**提示文:**
--------
小泉進次郎 環境大臣が語る「企業が環境問題に取り組むべき理由」

本記事では2021年6月3日に開催されたイベント「Salesforce Live: Japan」の様子をお伝えします。小泉 進次郎 環境大臣とセールフォース・ドットコム 小出 伸一代表、そしてジャーナリストの堀 潤氏が、地球環境のために国と企業ができることを語りました。

企業の取り組みが環境問題に影響する

企業の取り組みが環境問題に影響する

セールスフォース・ドットコム 代表取締役会長 兼 社長 小出 伸一氏(左)、環境大臣 気候変動担当、 内閣府特命担当大臣(原子力防災)、 衆議院議員 (4期) 小泉 進次郎 氏(中央)、ジャーナリスト 堀 潤 氏(右)



堀 潤氏(以下、堀):みなさんにも「46」という数字が浸透したのではないでしょうか。去年10月、菅内閣では、2050年までに温室効果ガスの排出を全体としてゼロにするとし、カーボンニュートラル、脱炭素社会の実現を目指すと宣言しました。そして今年4月の気候変動サミットで、2030年に向けた温室効果ガスの削減目標について、2013年度に比べて46%減を目指すと表明しました。従来の26%削減から大きく引き上げた形です。さらにその後、「50%の高みを目指す」という総理の発言もありました。

小泉さん、この46%削減を達成していくために、何が必要でしょうか。

小泉進次郎氏

環境大臣 気候変動担当、 内閣府特命担当大臣(原子力防災)、 衆議院議員 (4期) 小泉 進次郎 氏



小泉 進次郎氏(以下、小泉):まず、46%削減自体、意欲が高い目標です。簡単に達成できる目標ではありません。ですが最大のポイントは、46%と言いながら、もう一つ「50%の高みへ挑戦をする」と総理が言ったことなんですよね。

国際社会は先進国に対して、高い目標を求めています。なぜかというと、パリ協定の目標とは、高い目標を国が掲げることによって、企業や民間の力を最大限に引き出していくことが大事だからです。

最初は私と経産省、梶山大臣とも調整をする中で、いきなり46%の削減目標が見えたわけではありません。

ただ、高い目標を目指そうと話をしながら、段々引き上げてきたんですね。46%というのは、その中で最も意欲が高いレベルのものでした。

本当にそれが実行できるのか。実行のポイントをシンプルに言えば、再生可能エネルギーが2030年までにどれだけ入るか。これこそ、企業のみなさんとも一緒になって進めなければ実現できないので、今日はそういう話ができたらなと思っています。
--------
**提供データ:**
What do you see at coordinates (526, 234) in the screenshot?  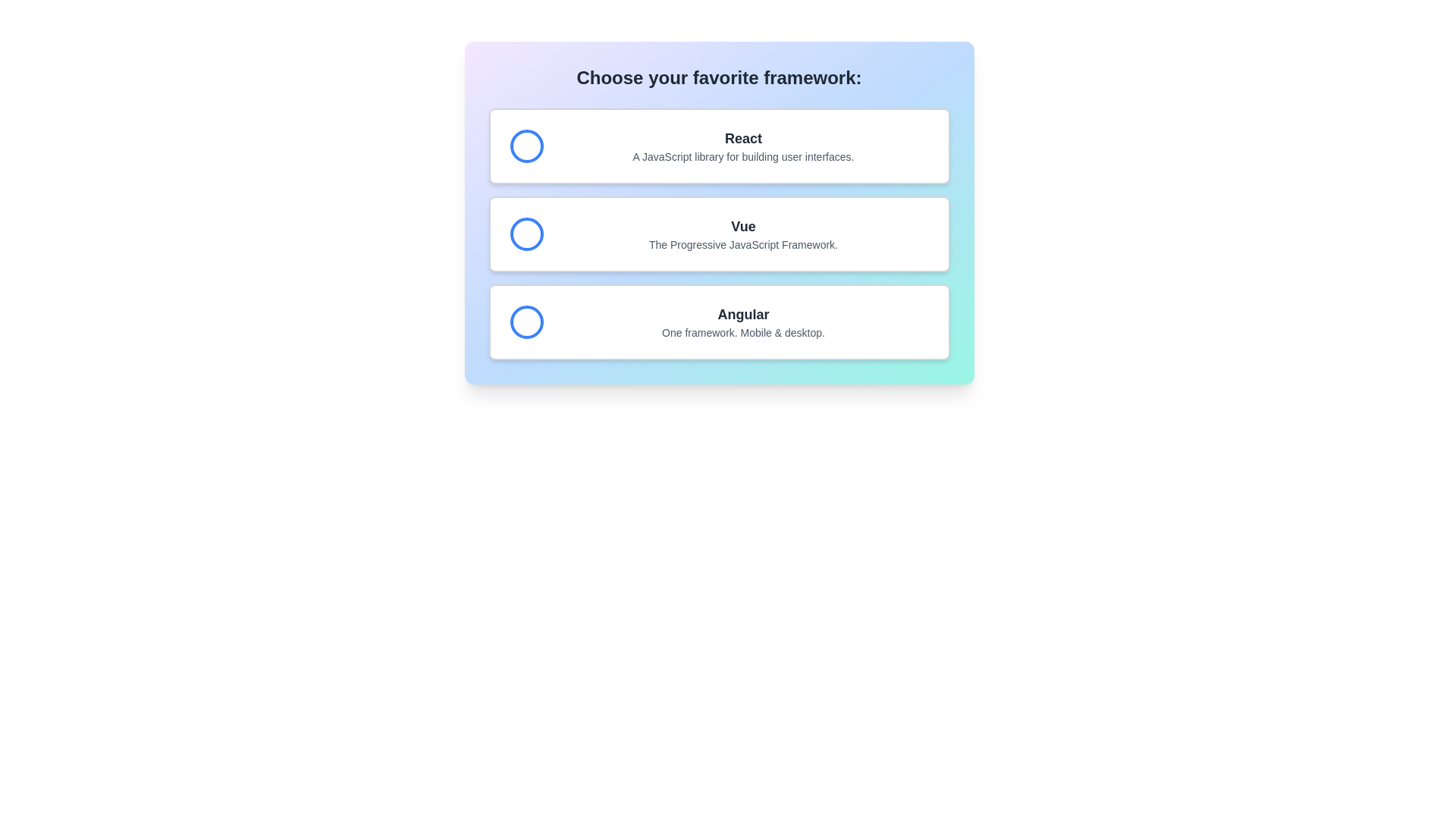 I see `the second radio button indicator, which is a blue circular shape with a white center` at bounding box center [526, 234].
--------
企業と環境問題をめぐる小泉環境大臣らの対談記事について、本文の最後の文の後から続きを書くこと。

**回答:**
環境問題への取り組みが企業にとって投資の対象に

堀潤氏

ジャーナリスト 堀 潤 氏



:現在の環境下では、地球温暖化は「みんなで地球を大事にしようね」という一つのCSR的な分野の話ではなくなりました。もはや、この再生可能エネルギーを使っているか、使っていないかが、企業にとって投資の対象になるところまできています。

こういう大きな変化は、環境大臣として、ものすごく実感されているんじゃないですか。

 

小泉:私が大臣になったのは2019年9月なんですけど、そのときと現在はまったくの別世界ですよ。2年経っていない中で、まず2050年カーボンニュートラルへの挑戦が宣言されました。さらに2030年の目標がここまで高くなったわけです。

さらに私が大きいなと思ったのは、いままでだったら産業界から「そんなに高い気候変動対策は無理だ」という声があがっていたんです。それが、総理のカーボンニュートラル宣言に対しても、2030年目標に対しても、産業界がまず賛同する。むしろ再生可能エネルギーをもっと入れてくれと言っています。典型的なのは、トヨタの豊田章男社長の発言ですよね。

「再生エネルギーが進まなければ、日本の雇用100万人分が失われかねない」とおっしゃいました。この再生エネルギーと雇用がセットで語られるのは、1年前でもなかったんじゃないですかね。

 

:確かに。企業の経営者として、小出さんは46%削減、そして50%の高みについてどう思いますか?

小出 伸一氏

セールスフォース・ドットコム 代表取締役会長 兼 社長 小出 伸一氏



小出 伸一氏(以下、小出):2030年の目標を明確に打ち出していただいたことに関して、ほとんどの企業経営陣のみなさんが、大変敬意を表していると思います。しかも、目標設定を引き上げたわけですね。ということは、企業もその目標に向けてコミットメントしなくてはなりません。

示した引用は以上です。